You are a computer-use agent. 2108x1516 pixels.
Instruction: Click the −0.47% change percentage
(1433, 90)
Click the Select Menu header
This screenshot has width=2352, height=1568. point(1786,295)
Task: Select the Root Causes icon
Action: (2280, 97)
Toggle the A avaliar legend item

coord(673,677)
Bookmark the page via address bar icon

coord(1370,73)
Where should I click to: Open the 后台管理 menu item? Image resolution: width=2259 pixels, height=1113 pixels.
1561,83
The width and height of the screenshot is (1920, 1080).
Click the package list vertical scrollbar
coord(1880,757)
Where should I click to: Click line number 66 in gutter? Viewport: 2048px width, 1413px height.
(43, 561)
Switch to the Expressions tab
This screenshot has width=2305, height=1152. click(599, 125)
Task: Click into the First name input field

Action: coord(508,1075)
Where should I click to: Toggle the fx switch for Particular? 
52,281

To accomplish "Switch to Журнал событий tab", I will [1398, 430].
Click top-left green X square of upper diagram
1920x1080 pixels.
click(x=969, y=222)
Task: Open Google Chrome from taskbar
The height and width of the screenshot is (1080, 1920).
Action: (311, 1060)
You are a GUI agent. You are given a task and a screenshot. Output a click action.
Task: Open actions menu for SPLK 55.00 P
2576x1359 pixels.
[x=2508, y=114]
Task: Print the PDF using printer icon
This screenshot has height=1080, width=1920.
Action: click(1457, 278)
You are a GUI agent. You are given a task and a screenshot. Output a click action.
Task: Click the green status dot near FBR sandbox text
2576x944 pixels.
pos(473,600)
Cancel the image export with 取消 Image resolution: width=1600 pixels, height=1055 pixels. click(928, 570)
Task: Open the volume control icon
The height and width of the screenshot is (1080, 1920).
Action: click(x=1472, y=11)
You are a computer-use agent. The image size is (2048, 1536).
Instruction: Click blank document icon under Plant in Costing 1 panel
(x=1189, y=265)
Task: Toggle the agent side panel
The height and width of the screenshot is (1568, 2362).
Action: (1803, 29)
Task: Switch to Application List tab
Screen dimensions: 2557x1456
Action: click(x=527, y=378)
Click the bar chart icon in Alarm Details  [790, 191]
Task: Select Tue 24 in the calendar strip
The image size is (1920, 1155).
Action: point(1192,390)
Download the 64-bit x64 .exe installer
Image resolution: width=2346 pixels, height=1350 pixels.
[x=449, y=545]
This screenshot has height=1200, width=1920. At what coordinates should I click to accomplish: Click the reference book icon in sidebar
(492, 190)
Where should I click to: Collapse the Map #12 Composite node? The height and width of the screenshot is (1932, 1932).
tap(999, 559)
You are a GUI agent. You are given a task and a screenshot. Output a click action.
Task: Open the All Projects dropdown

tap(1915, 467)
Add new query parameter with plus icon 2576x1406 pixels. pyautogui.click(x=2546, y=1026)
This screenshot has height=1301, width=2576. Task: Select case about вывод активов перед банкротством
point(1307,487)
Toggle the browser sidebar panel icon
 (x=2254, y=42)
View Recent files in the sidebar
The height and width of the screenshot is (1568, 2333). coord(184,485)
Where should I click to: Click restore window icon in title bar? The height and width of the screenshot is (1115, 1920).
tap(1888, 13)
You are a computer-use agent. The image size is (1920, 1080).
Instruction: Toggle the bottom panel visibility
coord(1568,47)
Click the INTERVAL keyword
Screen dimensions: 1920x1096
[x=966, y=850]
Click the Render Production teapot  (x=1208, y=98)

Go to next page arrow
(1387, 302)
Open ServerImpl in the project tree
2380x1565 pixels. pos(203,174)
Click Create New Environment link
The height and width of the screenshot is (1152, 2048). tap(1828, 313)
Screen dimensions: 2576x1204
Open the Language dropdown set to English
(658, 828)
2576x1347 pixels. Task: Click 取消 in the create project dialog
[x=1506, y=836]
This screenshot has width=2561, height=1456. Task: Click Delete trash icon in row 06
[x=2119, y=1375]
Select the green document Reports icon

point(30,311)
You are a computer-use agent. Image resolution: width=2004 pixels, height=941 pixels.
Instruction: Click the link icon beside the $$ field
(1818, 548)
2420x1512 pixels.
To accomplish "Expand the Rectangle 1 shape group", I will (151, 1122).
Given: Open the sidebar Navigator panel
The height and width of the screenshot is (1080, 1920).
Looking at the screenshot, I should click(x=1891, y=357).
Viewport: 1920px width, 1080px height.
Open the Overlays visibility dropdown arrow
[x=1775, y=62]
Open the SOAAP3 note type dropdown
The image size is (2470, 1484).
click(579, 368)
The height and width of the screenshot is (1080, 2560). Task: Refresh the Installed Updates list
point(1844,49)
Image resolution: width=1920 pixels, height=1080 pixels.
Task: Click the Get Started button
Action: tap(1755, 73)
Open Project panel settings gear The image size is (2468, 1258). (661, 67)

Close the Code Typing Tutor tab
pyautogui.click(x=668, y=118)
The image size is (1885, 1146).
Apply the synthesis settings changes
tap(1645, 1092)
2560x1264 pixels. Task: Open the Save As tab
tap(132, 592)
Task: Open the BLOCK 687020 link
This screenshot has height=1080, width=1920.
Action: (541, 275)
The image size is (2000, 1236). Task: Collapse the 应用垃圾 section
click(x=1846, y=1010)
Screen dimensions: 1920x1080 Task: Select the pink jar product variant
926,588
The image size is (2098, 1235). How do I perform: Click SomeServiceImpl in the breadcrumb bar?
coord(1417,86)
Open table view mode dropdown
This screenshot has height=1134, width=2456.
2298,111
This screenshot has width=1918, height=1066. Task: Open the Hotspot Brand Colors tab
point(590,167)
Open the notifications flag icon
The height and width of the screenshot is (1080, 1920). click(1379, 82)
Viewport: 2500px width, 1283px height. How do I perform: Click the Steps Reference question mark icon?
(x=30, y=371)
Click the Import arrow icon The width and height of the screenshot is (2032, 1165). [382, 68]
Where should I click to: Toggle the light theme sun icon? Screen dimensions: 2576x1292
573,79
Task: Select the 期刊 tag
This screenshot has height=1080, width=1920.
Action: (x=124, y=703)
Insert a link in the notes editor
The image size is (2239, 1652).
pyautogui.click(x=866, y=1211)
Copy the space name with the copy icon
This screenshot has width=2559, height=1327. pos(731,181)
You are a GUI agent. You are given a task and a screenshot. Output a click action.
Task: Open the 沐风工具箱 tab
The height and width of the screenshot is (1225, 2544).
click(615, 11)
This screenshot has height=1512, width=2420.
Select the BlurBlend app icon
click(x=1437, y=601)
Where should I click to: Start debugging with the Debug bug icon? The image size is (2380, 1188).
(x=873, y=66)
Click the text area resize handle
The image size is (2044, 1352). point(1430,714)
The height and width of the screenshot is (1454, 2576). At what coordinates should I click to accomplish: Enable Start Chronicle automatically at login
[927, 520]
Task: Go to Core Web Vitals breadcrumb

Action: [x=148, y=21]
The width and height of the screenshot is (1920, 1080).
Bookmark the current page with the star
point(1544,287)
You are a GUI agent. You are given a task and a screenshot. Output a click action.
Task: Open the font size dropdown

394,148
+++
WORK TASK:
Restate every record verbatim.

EXPECTED ANSWER:
You are a computer-use agent. 2108x1516 pixels.
Instruction: Click the −0.47% change percentage
(1433, 90)
Click the Select Menu header
This screenshot has width=2352, height=1568. point(1786,295)
Task: Select the Root Causes icon
Action: (2280, 97)
Toggle the A avaliar legend item

coord(673,677)
Bookmark the page via address bar icon

coord(1370,73)
Where should I click to: Open the 后台管理 menu item? Image resolution: width=2259 pixels, height=1113 pixels.
1561,83
The width and height of the screenshot is (1920, 1080).
Click the package list vertical scrollbar
coord(1880,757)
Where should I click to: Click line number 66 in gutter? Viewport: 2048px width, 1413px height.
(43, 561)
Switch to the Expressions tab
This screenshot has width=2305, height=1152. click(599, 125)
Task: Click into the First name input field

Action: coord(508,1075)
Where should I click to: Toggle the fx switch for Particular? 
52,281

To accomplish "Switch to Журнал событий tab", I will [1398, 430].
Click top-left green X square of upper diagram
1920x1080 pixels.
click(x=969, y=222)
Task: Open Google Chrome from taskbar
The height and width of the screenshot is (1080, 1920).
Action: (311, 1060)
You are a GUI agent. You are given a task and a screenshot. Output a click action.
Task: Open actions menu for SPLK 55.00 P
2576x1359 pixels.
[x=2508, y=114]
Task: Print the PDF using printer icon
This screenshot has height=1080, width=1920.
Action: click(1457, 278)
You are a GUI agent. You are given a task and a screenshot. Output a click action.
Task: Click the green status dot near FBR sandbox text
2576x944 pixels.
pos(473,600)
Cancel the image export with 取消 Image resolution: width=1600 pixels, height=1055 pixels. click(928, 570)
Task: Open the volume control icon
The height and width of the screenshot is (1080, 1920).
Action: click(x=1472, y=11)
You are a computer-use agent. The image size is (2048, 1536).
Instruction: Click blank document icon under Plant in Costing 1 panel
(x=1189, y=265)
Task: Toggle the agent side panel
The height and width of the screenshot is (1568, 2362).
Action: (1803, 29)
Task: Switch to Application List tab
Screen dimensions: 2557x1456
Action: click(x=527, y=378)
Click the bar chart icon in Alarm Details  [790, 191]
Task: Select Tue 24 in the calendar strip
The image size is (1920, 1155).
Action: point(1192,390)
Download the 64-bit x64 .exe installer
Image resolution: width=2346 pixels, height=1350 pixels.
[x=449, y=545]
This screenshot has height=1200, width=1920. At what coordinates should I click to accomplish: Click the reference book icon in sidebar
(492, 190)
Where should I click to: Collapse the Map #12 Composite node? The height and width of the screenshot is (1932, 1932).
tap(999, 559)
You are a GUI agent. You are given a task and a screenshot. Output a click action.
Task: Open the All Projects dropdown

tap(1915, 467)
Add new query parameter with plus icon 2576x1406 pixels. pyautogui.click(x=2546, y=1026)
This screenshot has height=1301, width=2576. Task: Select case about вывод активов перед банкротством
point(1307,487)
Toggle the browser sidebar panel icon
 (x=2254, y=42)
View Recent files in the sidebar
The height and width of the screenshot is (1568, 2333). coord(184,485)
Where should I click to: Click restore window icon in title bar? The height and width of the screenshot is (1115, 1920).
tap(1888, 13)
You are a computer-use agent. The image size is (1920, 1080).
Instruction: Toggle the bottom panel visibility
coord(1568,47)
Click the INTERVAL keyword
Screen dimensions: 1920x1096
[x=966, y=850]
Click the Render Production teapot  (x=1208, y=98)

Go to next page arrow
(1387, 302)
Open ServerImpl in the project tree
2380x1565 pixels. pos(203,174)
Click Create New Environment link
The height and width of the screenshot is (1152, 2048). tap(1828, 313)
Screen dimensions: 2576x1204
Open the Language dropdown set to English
(658, 828)
2576x1347 pixels. Task: Click 取消 in the create project dialog
[x=1506, y=836]
This screenshot has width=2561, height=1456. Task: Click Delete trash icon in row 06
[x=2119, y=1375]
Select the green document Reports icon

point(30,311)
You are a computer-use agent. Image resolution: width=2004 pixels, height=941 pixels.
Instruction: Click the link icon beside the $$ field
(1818, 548)
2420x1512 pixels.
To accomplish "Expand the Rectangle 1 shape group", I will (151, 1122).
Given: Open the sidebar Navigator panel
The height and width of the screenshot is (1080, 1920).
Looking at the screenshot, I should click(x=1891, y=357).
Viewport: 1920px width, 1080px height.
Open the Overlays visibility dropdown arrow
[x=1775, y=62]
Open the SOAAP3 note type dropdown
The image size is (2470, 1484).
click(579, 368)
The height and width of the screenshot is (1080, 2560). Task: Refresh the Installed Updates list
point(1844,49)
Image resolution: width=1920 pixels, height=1080 pixels.
Task: Click the Get Started button
Action: tap(1755, 73)
Open Project panel settings gear The image size is (2468, 1258). (661, 67)

Close the Code Typing Tutor tab
pyautogui.click(x=668, y=118)
The image size is (1885, 1146).
Apply the synthesis settings changes
tap(1645, 1092)
2560x1264 pixels. Task: Open the Save As tab
tap(132, 592)
Task: Open the BLOCK 687020 link
This screenshot has height=1080, width=1920.
Action: (541, 275)
The image size is (2000, 1236). Task: Collapse the 应用垃圾 section
click(x=1846, y=1010)
Screen dimensions: 1920x1080 Task: Select the pink jar product variant
926,588
The image size is (2098, 1235). How do I perform: Click SomeServiceImpl in the breadcrumb bar?
coord(1417,86)
Open table view mode dropdown
This screenshot has height=1134, width=2456.
2298,111
This screenshot has width=1918, height=1066. Task: Open the Hotspot Brand Colors tab
point(590,167)
Open the notifications flag icon
The height and width of the screenshot is (1080, 1920). click(1379, 82)
Viewport: 2500px width, 1283px height. How do I perform: Click the Steps Reference question mark icon?
(x=30, y=371)
Click the Import arrow icon The width and height of the screenshot is (2032, 1165). [382, 68]
Where should I click to: Toggle the light theme sun icon? Screen dimensions: 2576x1292
573,79
Task: Select the 期刊 tag
This screenshot has height=1080, width=1920.
Action: (x=124, y=703)
Insert a link in the notes editor
The image size is (2239, 1652).
pyautogui.click(x=866, y=1211)
Copy the space name with the copy icon
This screenshot has width=2559, height=1327. pos(731,181)
You are a GUI agent. You are given a task and a screenshot. Output a click action.
Task: Open the 沐风工具箱 tab
The height and width of the screenshot is (1225, 2544).
click(615, 11)
This screenshot has height=1512, width=2420.
Select the BlurBlend app icon
click(x=1437, y=601)
Where should I click to: Start debugging with the Debug bug icon? The image size is (2380, 1188).
(x=873, y=66)
Click the text area resize handle
The image size is (2044, 1352). point(1430,714)
The height and width of the screenshot is (1454, 2576). At what coordinates should I click to accomplish: Enable Start Chronicle automatically at login
[927, 520]
Task: Go to Core Web Vitals breadcrumb

Action: [x=148, y=21]
The width and height of the screenshot is (1920, 1080).
Bookmark the current page with the star
point(1544,287)
You are a GUI agent. You are given a task and a screenshot. Output a click action.
Task: Open the font size dropdown

394,148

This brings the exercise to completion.